Prince Henry of Battenberg died from malaria while on active duty on board off Sierra Leone in January 1896 and Blenheim repatriated his body from the Canary Islands.

On 27 January 1897 Blenheim accidentally rammed and badly damaged the French five masted barque France I, one of the longest tallships afloat at the time. France I was anchored off Dungeness point showing two mooring lights (one at the bow and one at the stern). Though sea regulations of the time called for only one mooring light at the bow, it was usual practice to show another one at the stern on unusually long ships, a practice that was soon enforced into a law soon after this particular accident. The watch officer of Blenheim thought the lights were from two distinct ships anchored well apart and headed his own ship into the middle. The watchmen aboard France I shouted, sounded the ship bell, fired flares and blew the foghorn, and Blenheim altered course at the last possible instant and gave France I a glancing blow instead of a full broadside-on ramming that would probably have sunk her, as period warships had ram bows, a very deadly feature as shown by the / collision. France I did not sink and went carrying on the Europe–Chile trade after extensive dockyard repairs until 1901, but a British court blamed the French ship and refused to acknowledge HMS Blenheim's responsibility, a decision that was bitterly resented in maritime circles, both in France and wider afield.

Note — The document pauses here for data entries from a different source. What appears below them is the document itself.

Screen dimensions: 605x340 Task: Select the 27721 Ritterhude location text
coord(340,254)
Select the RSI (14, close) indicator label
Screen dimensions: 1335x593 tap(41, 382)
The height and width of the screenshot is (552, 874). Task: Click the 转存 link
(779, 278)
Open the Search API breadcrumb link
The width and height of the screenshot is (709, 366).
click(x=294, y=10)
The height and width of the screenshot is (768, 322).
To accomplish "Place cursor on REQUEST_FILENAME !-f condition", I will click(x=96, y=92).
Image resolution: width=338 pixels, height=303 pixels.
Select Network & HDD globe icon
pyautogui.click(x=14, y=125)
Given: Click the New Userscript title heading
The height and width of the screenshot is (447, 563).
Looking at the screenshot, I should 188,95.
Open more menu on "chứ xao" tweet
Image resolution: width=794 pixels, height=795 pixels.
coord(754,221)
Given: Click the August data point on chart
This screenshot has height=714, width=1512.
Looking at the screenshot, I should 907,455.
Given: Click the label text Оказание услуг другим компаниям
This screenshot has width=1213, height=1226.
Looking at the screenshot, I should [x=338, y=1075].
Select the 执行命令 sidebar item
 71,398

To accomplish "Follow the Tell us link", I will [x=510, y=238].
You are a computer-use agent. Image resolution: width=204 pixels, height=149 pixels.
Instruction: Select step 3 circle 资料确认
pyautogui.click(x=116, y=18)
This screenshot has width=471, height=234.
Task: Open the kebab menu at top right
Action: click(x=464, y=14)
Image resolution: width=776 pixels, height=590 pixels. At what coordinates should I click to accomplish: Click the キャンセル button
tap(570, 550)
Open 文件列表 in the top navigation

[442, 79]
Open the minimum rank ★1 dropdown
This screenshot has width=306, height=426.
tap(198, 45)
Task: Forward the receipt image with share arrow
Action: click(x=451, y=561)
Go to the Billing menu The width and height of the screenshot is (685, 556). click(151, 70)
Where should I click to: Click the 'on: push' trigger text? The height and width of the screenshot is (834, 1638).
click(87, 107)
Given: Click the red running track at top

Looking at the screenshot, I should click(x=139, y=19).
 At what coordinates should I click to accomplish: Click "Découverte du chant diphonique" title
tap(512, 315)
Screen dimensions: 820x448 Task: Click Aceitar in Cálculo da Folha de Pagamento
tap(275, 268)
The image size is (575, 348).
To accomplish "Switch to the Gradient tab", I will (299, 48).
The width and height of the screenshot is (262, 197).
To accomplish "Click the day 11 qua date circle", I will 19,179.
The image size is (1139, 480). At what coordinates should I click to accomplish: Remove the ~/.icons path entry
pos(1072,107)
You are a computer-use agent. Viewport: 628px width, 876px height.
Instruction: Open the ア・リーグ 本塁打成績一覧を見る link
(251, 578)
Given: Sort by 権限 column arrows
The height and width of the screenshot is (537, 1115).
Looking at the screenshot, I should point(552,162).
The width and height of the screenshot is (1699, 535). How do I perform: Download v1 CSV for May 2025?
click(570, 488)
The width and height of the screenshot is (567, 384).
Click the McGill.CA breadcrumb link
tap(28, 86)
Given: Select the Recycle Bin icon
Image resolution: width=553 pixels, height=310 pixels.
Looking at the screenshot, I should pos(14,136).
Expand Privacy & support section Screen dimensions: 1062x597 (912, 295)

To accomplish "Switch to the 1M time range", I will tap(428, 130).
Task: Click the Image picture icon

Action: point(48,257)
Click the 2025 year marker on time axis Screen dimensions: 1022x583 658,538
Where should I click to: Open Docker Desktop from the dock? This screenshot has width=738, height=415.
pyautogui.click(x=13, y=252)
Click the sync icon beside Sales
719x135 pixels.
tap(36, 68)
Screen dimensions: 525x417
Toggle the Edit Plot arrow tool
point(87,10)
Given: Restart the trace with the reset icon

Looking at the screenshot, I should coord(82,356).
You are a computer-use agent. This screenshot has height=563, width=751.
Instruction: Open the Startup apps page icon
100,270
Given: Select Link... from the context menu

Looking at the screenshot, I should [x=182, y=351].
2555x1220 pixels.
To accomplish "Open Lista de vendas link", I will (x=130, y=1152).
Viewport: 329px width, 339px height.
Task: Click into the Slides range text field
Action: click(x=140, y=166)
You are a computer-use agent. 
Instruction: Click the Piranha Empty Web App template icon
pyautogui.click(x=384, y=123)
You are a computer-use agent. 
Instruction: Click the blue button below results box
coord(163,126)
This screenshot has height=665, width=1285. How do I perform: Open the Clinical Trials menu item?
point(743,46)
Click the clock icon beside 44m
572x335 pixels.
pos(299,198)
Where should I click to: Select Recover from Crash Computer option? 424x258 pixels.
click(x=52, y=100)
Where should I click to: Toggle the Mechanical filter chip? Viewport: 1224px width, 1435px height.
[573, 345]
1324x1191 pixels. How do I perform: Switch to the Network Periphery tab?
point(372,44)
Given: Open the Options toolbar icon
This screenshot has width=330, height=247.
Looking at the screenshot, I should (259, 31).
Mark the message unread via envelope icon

She was recommissioned on 2 January 1901 with a complement of 593 men to serve at the China station to support the British position during the Boxer Rebellion. In June 1902 she visited Nagasaki.

She then served as a cruiser with the Channel Squadron until May 1908 when she joined the Mediterranean Fleet as a destroyer depot ship. Whilst being used as a depot ship, future Rear-Admiral and VC winner Eric Gascoigne Robinson served aboard her. She was sent to Mudros in March 1915 in support of the Mediterranean Expeditionary Force at the Battle of Gallipoli. Later that year, Blenheim repatriated former Canadian Prime Minister Sir Charles Tupper who had died in England, to Halifax.

Blenheim was scrapped in 1926 at Pembroke Dock.